All of the data below is to be copied exactly.

============================================================

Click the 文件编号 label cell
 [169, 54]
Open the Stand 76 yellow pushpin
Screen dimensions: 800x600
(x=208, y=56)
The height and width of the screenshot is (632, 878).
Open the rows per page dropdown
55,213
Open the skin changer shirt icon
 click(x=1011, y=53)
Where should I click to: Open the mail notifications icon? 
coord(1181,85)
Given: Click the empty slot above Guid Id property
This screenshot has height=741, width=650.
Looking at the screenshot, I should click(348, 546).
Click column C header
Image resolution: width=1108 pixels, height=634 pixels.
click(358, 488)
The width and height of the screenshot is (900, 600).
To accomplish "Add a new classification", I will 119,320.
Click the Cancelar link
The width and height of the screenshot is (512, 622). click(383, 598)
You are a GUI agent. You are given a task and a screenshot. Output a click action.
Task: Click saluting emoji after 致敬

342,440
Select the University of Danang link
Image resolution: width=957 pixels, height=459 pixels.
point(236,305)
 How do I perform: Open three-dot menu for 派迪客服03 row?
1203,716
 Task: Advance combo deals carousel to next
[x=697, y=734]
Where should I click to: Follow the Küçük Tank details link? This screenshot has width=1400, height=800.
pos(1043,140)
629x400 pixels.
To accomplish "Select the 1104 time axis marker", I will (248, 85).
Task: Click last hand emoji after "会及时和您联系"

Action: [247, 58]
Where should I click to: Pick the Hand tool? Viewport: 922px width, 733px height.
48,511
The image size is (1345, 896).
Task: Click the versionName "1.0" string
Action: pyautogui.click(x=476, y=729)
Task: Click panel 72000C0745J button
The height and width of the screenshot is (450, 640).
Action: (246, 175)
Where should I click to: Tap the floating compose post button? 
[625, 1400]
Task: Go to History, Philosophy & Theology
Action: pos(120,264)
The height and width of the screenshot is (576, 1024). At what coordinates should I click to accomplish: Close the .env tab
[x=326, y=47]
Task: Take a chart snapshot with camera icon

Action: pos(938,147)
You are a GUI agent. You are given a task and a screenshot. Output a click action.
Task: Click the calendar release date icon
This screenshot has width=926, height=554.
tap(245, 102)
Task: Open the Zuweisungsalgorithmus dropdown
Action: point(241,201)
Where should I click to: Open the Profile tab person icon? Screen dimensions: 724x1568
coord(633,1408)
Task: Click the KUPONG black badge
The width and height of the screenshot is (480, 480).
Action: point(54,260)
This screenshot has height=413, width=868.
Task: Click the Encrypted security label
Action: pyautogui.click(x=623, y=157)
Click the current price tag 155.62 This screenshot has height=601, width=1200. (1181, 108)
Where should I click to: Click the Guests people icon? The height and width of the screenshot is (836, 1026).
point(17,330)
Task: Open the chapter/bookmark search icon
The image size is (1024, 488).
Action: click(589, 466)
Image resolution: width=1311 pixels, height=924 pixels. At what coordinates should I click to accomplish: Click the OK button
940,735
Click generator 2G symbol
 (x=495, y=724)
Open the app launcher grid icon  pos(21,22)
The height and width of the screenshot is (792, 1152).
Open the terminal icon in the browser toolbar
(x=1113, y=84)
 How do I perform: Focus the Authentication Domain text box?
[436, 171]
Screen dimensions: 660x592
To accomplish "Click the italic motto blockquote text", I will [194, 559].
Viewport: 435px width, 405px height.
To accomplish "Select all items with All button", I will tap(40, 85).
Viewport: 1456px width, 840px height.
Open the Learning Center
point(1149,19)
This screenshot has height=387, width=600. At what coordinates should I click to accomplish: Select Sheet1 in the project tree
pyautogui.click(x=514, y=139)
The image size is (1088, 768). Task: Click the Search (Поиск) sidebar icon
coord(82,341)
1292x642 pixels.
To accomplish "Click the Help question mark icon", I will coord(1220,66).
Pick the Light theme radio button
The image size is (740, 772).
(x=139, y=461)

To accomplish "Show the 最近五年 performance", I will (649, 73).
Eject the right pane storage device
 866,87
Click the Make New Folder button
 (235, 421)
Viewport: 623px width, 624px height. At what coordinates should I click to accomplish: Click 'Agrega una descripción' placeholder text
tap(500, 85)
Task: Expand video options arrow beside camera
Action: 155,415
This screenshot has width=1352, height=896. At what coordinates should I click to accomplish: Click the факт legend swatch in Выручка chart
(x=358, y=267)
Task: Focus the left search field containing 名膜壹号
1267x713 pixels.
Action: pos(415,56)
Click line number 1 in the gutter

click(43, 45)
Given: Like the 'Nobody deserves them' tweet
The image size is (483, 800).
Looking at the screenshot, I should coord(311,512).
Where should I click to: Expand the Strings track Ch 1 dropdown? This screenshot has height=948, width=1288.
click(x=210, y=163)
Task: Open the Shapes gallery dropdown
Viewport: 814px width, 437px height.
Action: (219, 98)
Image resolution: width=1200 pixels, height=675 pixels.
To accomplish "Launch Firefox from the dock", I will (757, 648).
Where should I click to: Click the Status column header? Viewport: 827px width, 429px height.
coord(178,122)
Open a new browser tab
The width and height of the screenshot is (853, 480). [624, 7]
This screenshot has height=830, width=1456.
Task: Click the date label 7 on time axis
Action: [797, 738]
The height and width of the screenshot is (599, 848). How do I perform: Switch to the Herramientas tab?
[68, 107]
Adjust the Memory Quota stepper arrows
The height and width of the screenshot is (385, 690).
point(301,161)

============================================================

*Answer:*
Click the 文件编号 label cell
 [169, 54]
Open the Stand 76 yellow pushpin
Screen dimensions: 800x600
(x=208, y=56)
The height and width of the screenshot is (632, 878).
Open the rows per page dropdown
55,213
Open the skin changer shirt icon
 click(x=1011, y=53)
Where should I click to: Open the mail notifications icon? 
coord(1181,85)
Given: Click the empty slot above Guid Id property
This screenshot has height=741, width=650.
Looking at the screenshot, I should click(348, 546).
Click column C header
Image resolution: width=1108 pixels, height=634 pixels.
click(358, 488)
The width and height of the screenshot is (900, 600).
To accomplish "Add a new classification", I will 119,320.
Click the Cancelar link
The width and height of the screenshot is (512, 622). click(383, 598)
You are a GUI agent. You are given a task and a screenshot. Output a click action.
Task: Click saluting emoji after 致敬

342,440
Select the University of Danang link
Image resolution: width=957 pixels, height=459 pixels.
point(236,305)
 How do I perform: Open three-dot menu for 派迪客服03 row?
1203,716
 Task: Advance combo deals carousel to next
[x=697, y=734]
Where should I click to: Follow the Küçük Tank details link? This screenshot has width=1400, height=800.
pos(1043,140)
629x400 pixels.
To accomplish "Select the 1104 time axis marker", I will (248, 85).
Task: Click last hand emoji after "会及时和您联系"

Action: [247, 58]
Where should I click to: Pick the Hand tool? Viewport: 922px width, 733px height.
48,511
The image size is (1345, 896).
Task: Click the versionName "1.0" string
Action: pyautogui.click(x=476, y=729)
Task: Click panel 72000C0745J button
The height and width of the screenshot is (450, 640).
Action: (246, 175)
Where should I click to: Tap the floating compose post button? 
[625, 1400]
Task: Go to History, Philosophy & Theology
Action: pos(120,264)
The height and width of the screenshot is (576, 1024). At what coordinates should I click to accomplish: Close the .env tab
[x=326, y=47]
Task: Take a chart snapshot with camera icon

Action: pos(938,147)
You are a GUI agent. You are given a task and a screenshot. Output a click action.
Task: Click the calendar release date icon
This screenshot has width=926, height=554.
tap(245, 102)
Task: Open the Zuweisungsalgorithmus dropdown
Action: point(241,201)
Where should I click to: Open the Profile tab person icon? Screen dimensions: 724x1568
coord(633,1408)
Task: Click the KUPONG black badge
The width and height of the screenshot is (480, 480).
Action: point(54,260)
This screenshot has height=413, width=868.
Task: Click the Encrypted security label
Action: pyautogui.click(x=623, y=157)
Click the current price tag 155.62 This screenshot has height=601, width=1200. (1181, 108)
Where should I click to: Click the Guests people icon? The height and width of the screenshot is (836, 1026).
point(17,330)
Task: Open the chapter/bookmark search icon
The image size is (1024, 488).
Action: click(589, 466)
Image resolution: width=1311 pixels, height=924 pixels. At what coordinates should I click to accomplish: Click the OK button
940,735
Click generator 2G symbol
 (x=495, y=724)
Open the app launcher grid icon  pos(21,22)
The height and width of the screenshot is (792, 1152).
Open the terminal icon in the browser toolbar
(x=1113, y=84)
 How do I perform: Focus the Authentication Domain text box?
[436, 171]
Screen dimensions: 660x592
To accomplish "Click the italic motto blockquote text", I will [194, 559].
Viewport: 435px width, 405px height.
To accomplish "Select all items with All button", I will tap(40, 85).
Viewport: 1456px width, 840px height.
Open the Learning Center
point(1149,19)
This screenshot has height=387, width=600. At what coordinates should I click to accomplish: Select Sheet1 in the project tree
pyautogui.click(x=514, y=139)
The image size is (1088, 768). Task: Click the Search (Поиск) sidebar icon
coord(82,341)
1292x642 pixels.
To accomplish "Click the Help question mark icon", I will coord(1220,66).
Pick the Light theme radio button
The image size is (740, 772).
(x=139, y=461)

To accomplish "Show the 最近五年 performance", I will (649, 73).
Eject the right pane storage device
 866,87
Click the Make New Folder button
 (235, 421)
Viewport: 623px width, 624px height. At what coordinates should I click to accomplish: Click 'Agrega una descripción' placeholder text
tap(500, 85)
Task: Expand video options arrow beside camera
Action: 155,415
This screenshot has width=1352, height=896. At what coordinates should I click to accomplish: Click the факт legend swatch in Выручка chart
(x=358, y=267)
Task: Focus the left search field containing 名膜壹号
1267x713 pixels.
Action: pos(415,56)
Click line number 1 in the gutter

click(43, 45)
Given: Like the 'Nobody deserves them' tweet
The image size is (483, 800).
Looking at the screenshot, I should coord(311,512).
Where should I click to: Expand the Strings track Ch 1 dropdown? This screenshot has height=948, width=1288.
click(x=210, y=163)
Task: Open the Shapes gallery dropdown
Viewport: 814px width, 437px height.
Action: (219, 98)
Image resolution: width=1200 pixels, height=675 pixels.
To accomplish "Launch Firefox from the dock", I will (757, 648).
Where should I click to: Click the Status column header? Viewport: 827px width, 429px height.
coord(178,122)
Open a new browser tab
The width and height of the screenshot is (853, 480). [624, 7]
This screenshot has height=830, width=1456.
Task: Click the date label 7 on time axis
Action: [797, 738]
The height and width of the screenshot is (599, 848). How do I perform: Switch to the Herramientas tab?
[68, 107]
Adjust the Memory Quota stepper arrows
The height and width of the screenshot is (385, 690).
point(301,161)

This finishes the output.